Sound streams arriving from the left or right (the horizontal plane) are localised primarily by the small time differences of the same sound arriving at the two ears. A sound straight in front of the head is heard at the same time by both ears. A sound to the side of the head is heard approximately 0.0005 seconds later by the ear furthest away. A sound halfway to one side is heard approximately 0.0003 seconds later. This is the interaural time difference (ITD) cue and is measured by signal processing in the two central auditory pathways that begin after the cochlea and pass through the brainstem and mid-brain. Some of those with spatial hearing loss are unable to process ITD (low frequency) cues.

Sound streams arriving from below the head, above the head, and over behind the head (the vertical plane) are localised again by signal processing in the central auditory pathways. The cues this time however are the notches/peaks that are added to the sound arriving at the ears by the complex shapes of the pinna. Different notches/peaks are added to sounds coming from below compared to sounds coming from above, and compared to sounds coming from behind. The most significant notches are added to sounds in the 4 kHz to 10 kHz range. Some of those with spatial hearing loss are unable to process pinna related (high frequency) cues.

By the time sound stream representations reach the end of the auditory pathways brainstem inhibition processing ensures that the right pathway is solely responsible for the left ear sounds and the left pathway is solely responsible for the right ear sounds. It is then the responsibility of the auditory cortex (AC) of the right hemisphere (on its own) to map the whole auditory scene. Information about the right auditory hemifield joins with the information about the left hemifield once it has passed through the corpus callosum (CC) - the brain white matter that connects homologous regions of the left and right hemispheres. Some of those with spatial hearing loss are unable to integrate the auditory representations of the left and right hemifields, and consequently are unable to maintain any representation of auditory space.

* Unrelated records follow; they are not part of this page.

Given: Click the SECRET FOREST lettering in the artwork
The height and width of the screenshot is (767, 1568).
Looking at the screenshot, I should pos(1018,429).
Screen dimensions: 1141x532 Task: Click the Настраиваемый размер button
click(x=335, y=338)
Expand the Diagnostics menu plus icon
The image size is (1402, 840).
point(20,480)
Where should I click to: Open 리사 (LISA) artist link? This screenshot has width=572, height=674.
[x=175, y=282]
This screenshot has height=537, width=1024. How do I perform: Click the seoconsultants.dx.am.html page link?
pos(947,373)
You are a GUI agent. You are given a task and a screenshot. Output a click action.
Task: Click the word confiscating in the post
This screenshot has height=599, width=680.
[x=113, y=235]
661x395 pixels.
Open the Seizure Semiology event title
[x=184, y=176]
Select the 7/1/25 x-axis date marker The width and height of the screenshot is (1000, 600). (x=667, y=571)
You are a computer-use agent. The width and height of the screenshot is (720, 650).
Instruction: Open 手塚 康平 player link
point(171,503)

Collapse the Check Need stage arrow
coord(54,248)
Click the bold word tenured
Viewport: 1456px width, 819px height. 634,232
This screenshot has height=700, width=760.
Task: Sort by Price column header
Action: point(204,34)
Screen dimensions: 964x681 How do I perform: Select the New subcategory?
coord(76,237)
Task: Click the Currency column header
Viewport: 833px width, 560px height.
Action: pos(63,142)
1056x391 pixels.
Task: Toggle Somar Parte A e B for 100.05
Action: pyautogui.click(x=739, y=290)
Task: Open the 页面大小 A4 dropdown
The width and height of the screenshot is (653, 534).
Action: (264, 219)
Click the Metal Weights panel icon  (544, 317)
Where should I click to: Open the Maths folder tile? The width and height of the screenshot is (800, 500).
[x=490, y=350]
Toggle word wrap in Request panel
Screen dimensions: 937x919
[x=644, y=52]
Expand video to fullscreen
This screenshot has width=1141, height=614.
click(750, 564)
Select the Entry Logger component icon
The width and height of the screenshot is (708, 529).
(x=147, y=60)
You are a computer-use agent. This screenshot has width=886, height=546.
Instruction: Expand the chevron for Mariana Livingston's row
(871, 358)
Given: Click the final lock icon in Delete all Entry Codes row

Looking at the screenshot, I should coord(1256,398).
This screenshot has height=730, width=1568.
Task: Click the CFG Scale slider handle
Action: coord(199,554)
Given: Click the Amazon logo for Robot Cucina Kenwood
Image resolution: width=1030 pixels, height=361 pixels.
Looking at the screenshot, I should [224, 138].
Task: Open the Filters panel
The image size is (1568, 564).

An auditory space representation enables attention to be given (conscious top-down driven) to a single auditory stream. A gain mechanism can be employed involving the enhancement of the speech stream, and the suppression of any other speech streams and any noise streams. An inhibition mechanism can be employed involving the variable suppression of outputs from the two cochlea. Some of those with spatial hearing loss are unable to suppress unwanted cochlea output.

Those individuals with spatial hearing loss are not able to accurately perceive the directions different sound streams are coming from and their hearing is no longer 3-dimensional (3D). Sound streams from the rear may appear to come from the front instead. Sound streams from the left or right may appear to come from the front. The gain mechanism can not be used to enhance the speech stream of interest from all other sound streams. Those with spatial hearing loss need target speech to be raised by typically more than 10 dB when listening to speech in a background noise compared to those with no spatial hearing loss.

Spatial hearing ability normally begins to develop in early childhood, and then continues to develop into early adulthood. After the age of 50 years spatial hearing ability begins to decline. Both peripheral hearing and central auditory pathway problems can interfere with early development. With some individuals, for a range of different reasons, maturation of the two ear spatial hearing ability may simply never happen. For example, prolonged episodes of ear infections such as “glue ear” are likely to significantly hinder its development.